Your goal:
Among the lines below, return each one that contains the word "folder".
== Segment start ==
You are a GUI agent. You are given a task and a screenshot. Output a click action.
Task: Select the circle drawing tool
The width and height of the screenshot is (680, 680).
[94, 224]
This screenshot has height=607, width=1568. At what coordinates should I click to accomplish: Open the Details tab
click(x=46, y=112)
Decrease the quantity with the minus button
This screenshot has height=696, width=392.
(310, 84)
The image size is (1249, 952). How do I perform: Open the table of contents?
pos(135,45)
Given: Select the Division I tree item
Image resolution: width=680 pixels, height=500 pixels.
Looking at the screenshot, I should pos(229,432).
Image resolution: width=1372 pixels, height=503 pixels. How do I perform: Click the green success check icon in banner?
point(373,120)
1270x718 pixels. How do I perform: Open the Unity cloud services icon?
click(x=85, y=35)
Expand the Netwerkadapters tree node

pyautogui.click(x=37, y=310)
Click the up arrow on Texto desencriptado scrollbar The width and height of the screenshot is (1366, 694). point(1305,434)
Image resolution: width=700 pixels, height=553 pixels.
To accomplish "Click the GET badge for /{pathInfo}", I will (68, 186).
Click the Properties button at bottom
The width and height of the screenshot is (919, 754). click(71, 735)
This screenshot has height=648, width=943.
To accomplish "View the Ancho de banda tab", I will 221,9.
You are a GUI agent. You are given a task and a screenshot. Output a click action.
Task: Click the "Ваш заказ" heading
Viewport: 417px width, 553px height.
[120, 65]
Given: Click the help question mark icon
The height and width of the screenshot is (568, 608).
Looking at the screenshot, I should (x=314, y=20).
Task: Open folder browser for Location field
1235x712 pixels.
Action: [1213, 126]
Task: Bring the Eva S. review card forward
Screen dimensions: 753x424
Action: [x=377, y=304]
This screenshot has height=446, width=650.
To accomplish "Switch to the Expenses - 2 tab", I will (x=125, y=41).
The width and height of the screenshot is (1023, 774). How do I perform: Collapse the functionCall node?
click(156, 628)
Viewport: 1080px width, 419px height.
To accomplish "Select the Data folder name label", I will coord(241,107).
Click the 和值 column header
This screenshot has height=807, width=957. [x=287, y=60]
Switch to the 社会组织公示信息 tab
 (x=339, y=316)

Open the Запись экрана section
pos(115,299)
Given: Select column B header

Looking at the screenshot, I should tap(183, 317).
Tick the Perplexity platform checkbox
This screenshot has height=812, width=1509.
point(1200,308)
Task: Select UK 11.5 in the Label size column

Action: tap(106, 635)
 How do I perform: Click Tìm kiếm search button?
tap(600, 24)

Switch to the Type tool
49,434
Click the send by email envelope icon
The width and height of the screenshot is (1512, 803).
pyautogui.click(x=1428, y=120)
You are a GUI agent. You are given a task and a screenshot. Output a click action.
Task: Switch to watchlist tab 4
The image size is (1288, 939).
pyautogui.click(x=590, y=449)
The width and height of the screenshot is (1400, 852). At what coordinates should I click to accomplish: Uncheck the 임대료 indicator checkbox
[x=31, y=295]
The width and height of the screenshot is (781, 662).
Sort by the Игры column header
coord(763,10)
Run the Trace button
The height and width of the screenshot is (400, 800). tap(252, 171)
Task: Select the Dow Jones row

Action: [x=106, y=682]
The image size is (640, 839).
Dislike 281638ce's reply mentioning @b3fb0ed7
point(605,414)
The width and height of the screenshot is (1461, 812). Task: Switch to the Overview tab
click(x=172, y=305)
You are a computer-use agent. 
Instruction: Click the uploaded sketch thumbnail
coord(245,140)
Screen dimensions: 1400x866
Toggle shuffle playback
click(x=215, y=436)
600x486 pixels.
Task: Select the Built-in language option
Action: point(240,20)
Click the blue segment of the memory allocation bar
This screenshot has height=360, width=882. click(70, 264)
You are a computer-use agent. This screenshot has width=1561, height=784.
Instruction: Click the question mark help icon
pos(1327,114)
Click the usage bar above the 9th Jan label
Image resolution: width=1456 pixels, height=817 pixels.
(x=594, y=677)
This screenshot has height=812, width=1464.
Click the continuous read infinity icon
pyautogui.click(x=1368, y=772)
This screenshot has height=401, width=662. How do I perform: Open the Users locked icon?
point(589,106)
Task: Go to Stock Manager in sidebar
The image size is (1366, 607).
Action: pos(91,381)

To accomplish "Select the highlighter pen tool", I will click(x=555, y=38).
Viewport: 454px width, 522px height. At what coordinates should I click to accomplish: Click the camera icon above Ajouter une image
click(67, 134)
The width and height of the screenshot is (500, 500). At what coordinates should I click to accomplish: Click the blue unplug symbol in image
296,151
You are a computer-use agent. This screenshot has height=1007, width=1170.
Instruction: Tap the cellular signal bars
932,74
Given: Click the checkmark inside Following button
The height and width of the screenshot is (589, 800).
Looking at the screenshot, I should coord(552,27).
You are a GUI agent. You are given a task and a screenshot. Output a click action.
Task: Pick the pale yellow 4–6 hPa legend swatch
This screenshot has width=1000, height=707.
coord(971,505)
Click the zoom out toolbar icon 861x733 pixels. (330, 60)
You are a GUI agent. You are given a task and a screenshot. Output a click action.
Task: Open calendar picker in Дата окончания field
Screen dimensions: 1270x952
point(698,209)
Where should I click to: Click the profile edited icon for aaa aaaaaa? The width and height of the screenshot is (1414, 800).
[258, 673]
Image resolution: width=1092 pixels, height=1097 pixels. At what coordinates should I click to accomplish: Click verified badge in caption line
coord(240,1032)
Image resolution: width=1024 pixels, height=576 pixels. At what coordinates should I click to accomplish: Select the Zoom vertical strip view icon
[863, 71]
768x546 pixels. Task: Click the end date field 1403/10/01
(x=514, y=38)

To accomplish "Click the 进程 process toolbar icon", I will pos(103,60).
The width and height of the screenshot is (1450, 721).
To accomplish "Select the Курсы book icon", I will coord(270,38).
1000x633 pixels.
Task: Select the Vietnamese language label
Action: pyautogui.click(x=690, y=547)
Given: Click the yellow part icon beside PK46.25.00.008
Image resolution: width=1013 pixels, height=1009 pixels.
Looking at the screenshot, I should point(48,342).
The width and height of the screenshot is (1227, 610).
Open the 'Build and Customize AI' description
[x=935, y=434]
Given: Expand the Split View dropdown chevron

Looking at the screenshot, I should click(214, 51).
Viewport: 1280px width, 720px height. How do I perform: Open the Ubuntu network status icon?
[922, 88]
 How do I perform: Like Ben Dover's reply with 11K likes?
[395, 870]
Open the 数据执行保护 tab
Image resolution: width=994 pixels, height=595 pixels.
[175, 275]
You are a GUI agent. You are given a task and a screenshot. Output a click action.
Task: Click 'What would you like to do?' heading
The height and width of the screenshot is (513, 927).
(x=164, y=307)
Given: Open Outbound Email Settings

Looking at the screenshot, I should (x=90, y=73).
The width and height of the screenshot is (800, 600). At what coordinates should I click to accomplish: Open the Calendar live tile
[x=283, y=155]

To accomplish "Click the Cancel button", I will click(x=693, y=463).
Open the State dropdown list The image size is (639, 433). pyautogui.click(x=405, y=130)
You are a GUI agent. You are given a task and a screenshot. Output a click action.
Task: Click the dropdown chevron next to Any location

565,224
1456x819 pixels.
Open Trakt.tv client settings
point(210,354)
== Segment end ==
Response box:
Task: Open folder browser for Location field
To accomplish "Select the Data folder name label", I will coord(241,107).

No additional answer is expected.